Posted by & filed under Accounting Principles, Advanced Accounting, All Articles, Auditing, Cost Accounting, Financial Accounting, Financial Reporting and Analysis, Financial Statement Analysis, Fraud Accounting, IFRS, Intermediate Accounting, International Accounting, Managerial Accounting, Uncategorized, Video Updates.

Raj Rajaratnam is entering the next phase of his insider trading case. A Federal District Court judge, Richard J. Holwell, sentenced Mr. Rajaratnam to 11 years in a federal prison, and he will now try to remain out of prison as long as possible while his lawyers prepare a promised appeal. This is the longest sentence given for insider trading.

Questions:

1.  What did the Henning article mention about the Federal sentencing guidelines and the type of facility that Raj will be placed in?

2. What are the issues regarding bail for Mr. Rajaratnam?  Do you feel the time fits the crime? Discuss.

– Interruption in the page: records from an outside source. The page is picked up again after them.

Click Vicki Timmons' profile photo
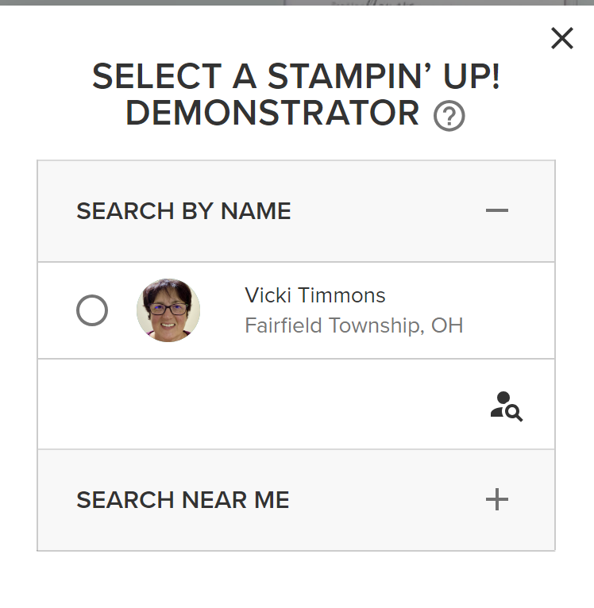 (x=168, y=310)
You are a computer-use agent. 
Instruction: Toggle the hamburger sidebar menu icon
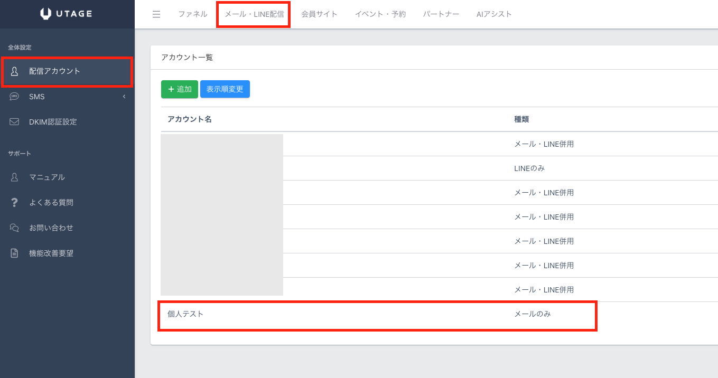click(156, 14)
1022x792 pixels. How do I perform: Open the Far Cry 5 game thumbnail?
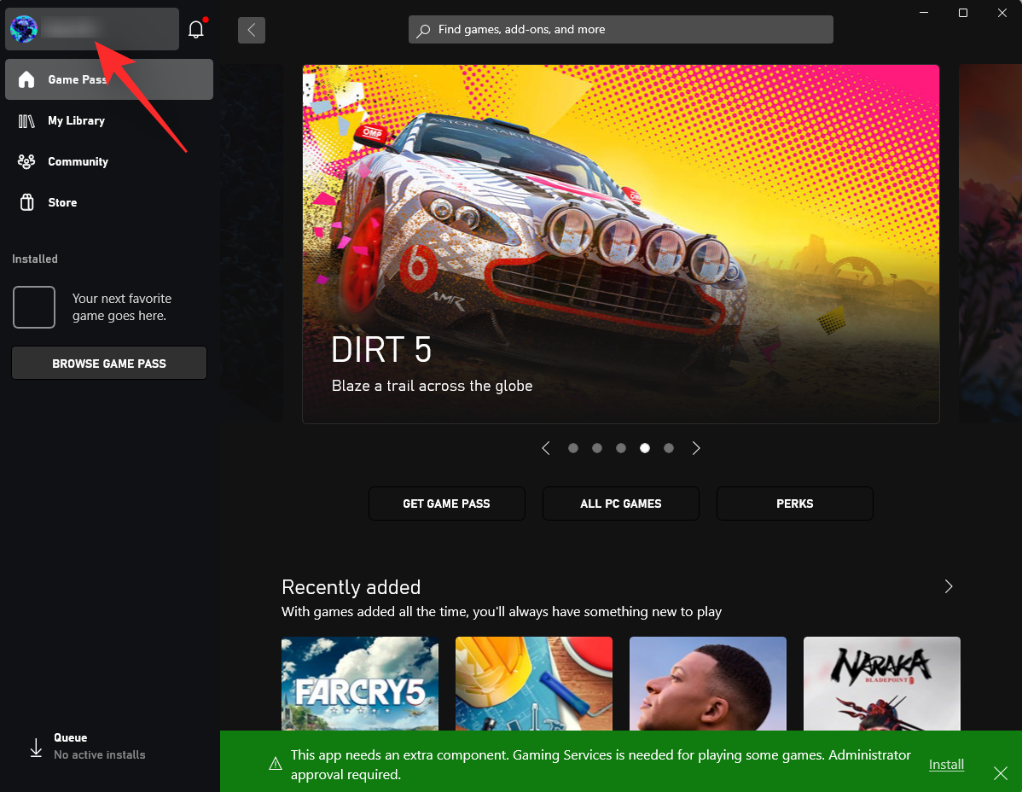[359, 683]
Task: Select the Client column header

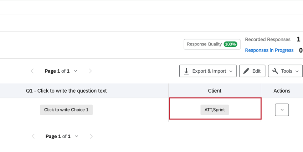Action: point(215,91)
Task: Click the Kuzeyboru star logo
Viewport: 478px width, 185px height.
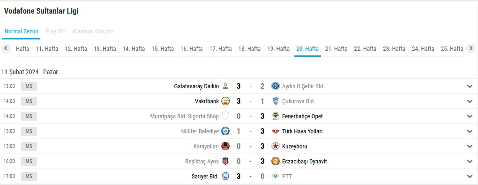Action: click(276, 146)
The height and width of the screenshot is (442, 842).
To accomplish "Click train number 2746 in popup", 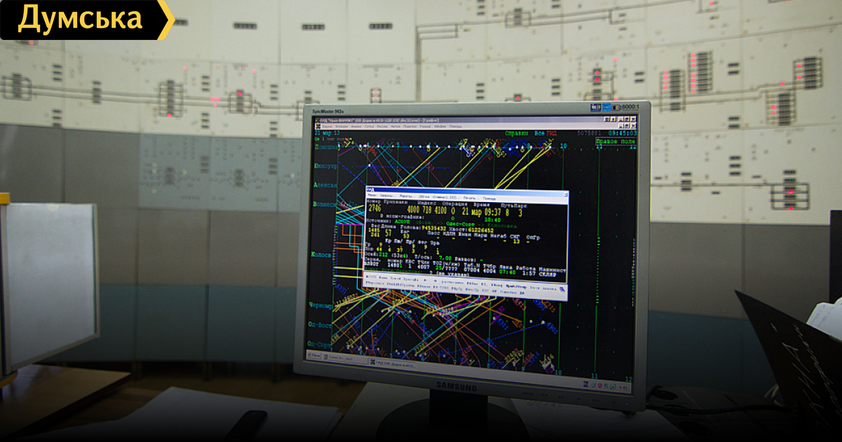I will pyautogui.click(x=375, y=209).
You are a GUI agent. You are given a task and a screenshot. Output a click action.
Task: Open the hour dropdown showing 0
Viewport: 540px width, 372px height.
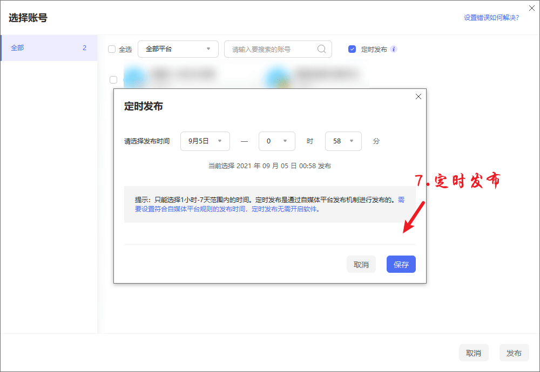pyautogui.click(x=276, y=141)
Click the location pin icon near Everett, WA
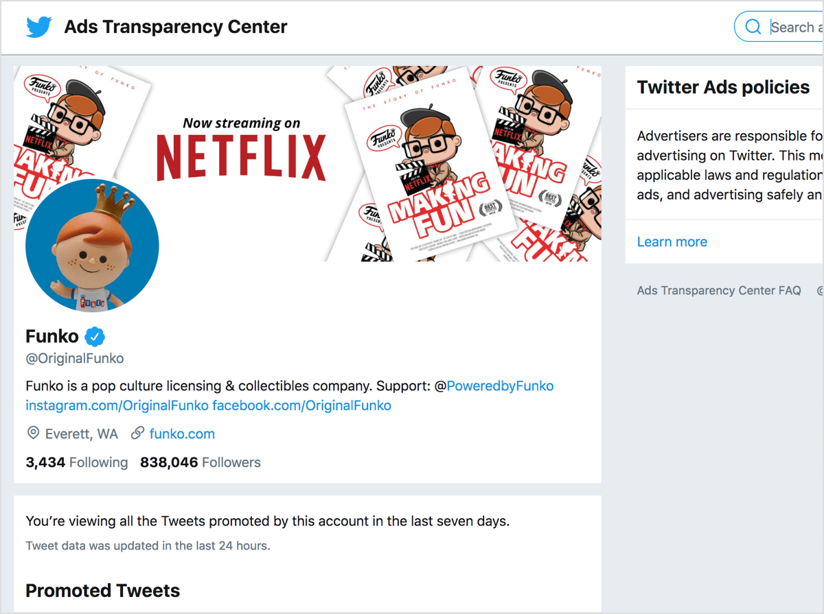Viewport: 824px width, 614px height. [x=33, y=433]
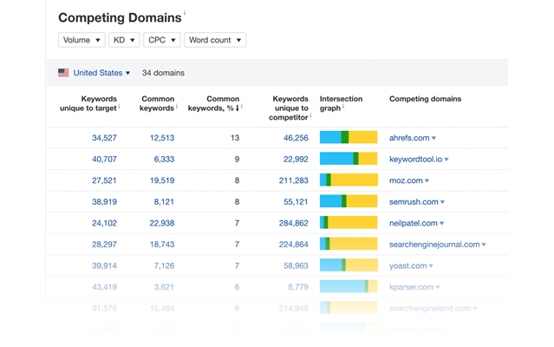Click info icon by Keywords unique to competitor

(x=311, y=116)
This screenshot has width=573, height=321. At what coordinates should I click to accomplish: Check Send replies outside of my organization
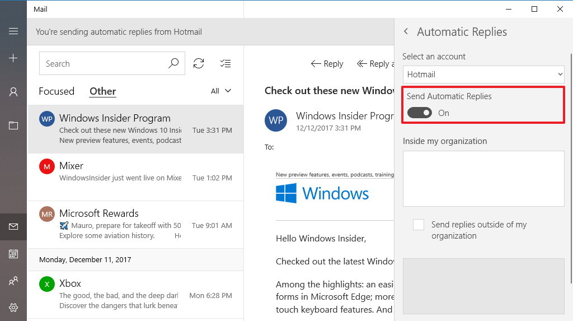tap(419, 225)
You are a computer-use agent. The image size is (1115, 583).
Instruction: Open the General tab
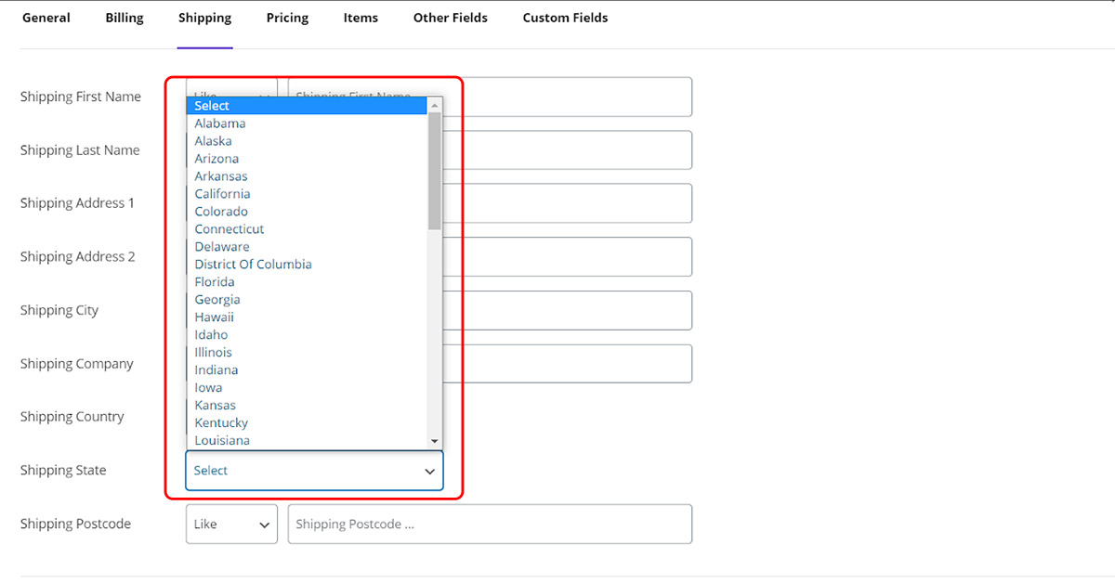click(x=46, y=18)
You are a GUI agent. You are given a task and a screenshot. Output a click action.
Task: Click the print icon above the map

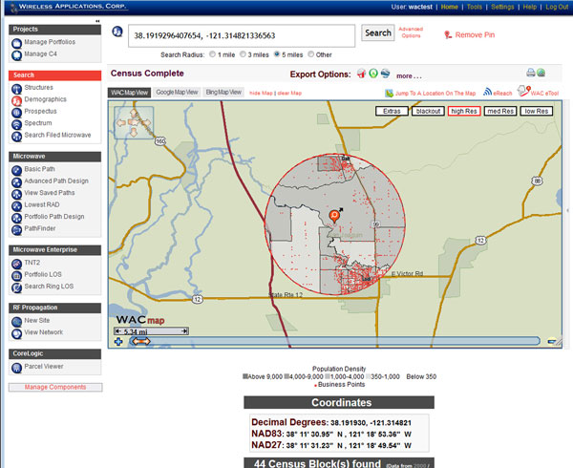(x=530, y=73)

3.  How did Mr. Rajaratnam acquire his ill-gotten gains according to Lattman and during what period?

 

Sources:

Lattman, P. (2011). Galleon Chief Sentenced to 11-Year Term in Insider Case. New York Times, Oct. 13 (Retrievable online at http://dealbook.nytimes.com/2011/10/13/rajaratnam-is-sentenced-to-11-years/)

Henning, P. (2011). The Road Ahead for Raj Rajaratnam, The New York Times, Oct. 14 (Retrievable online at http://dealbook.nytimes.com/2011/10/14/the-road-ahead-for-raj-rajaratnam/)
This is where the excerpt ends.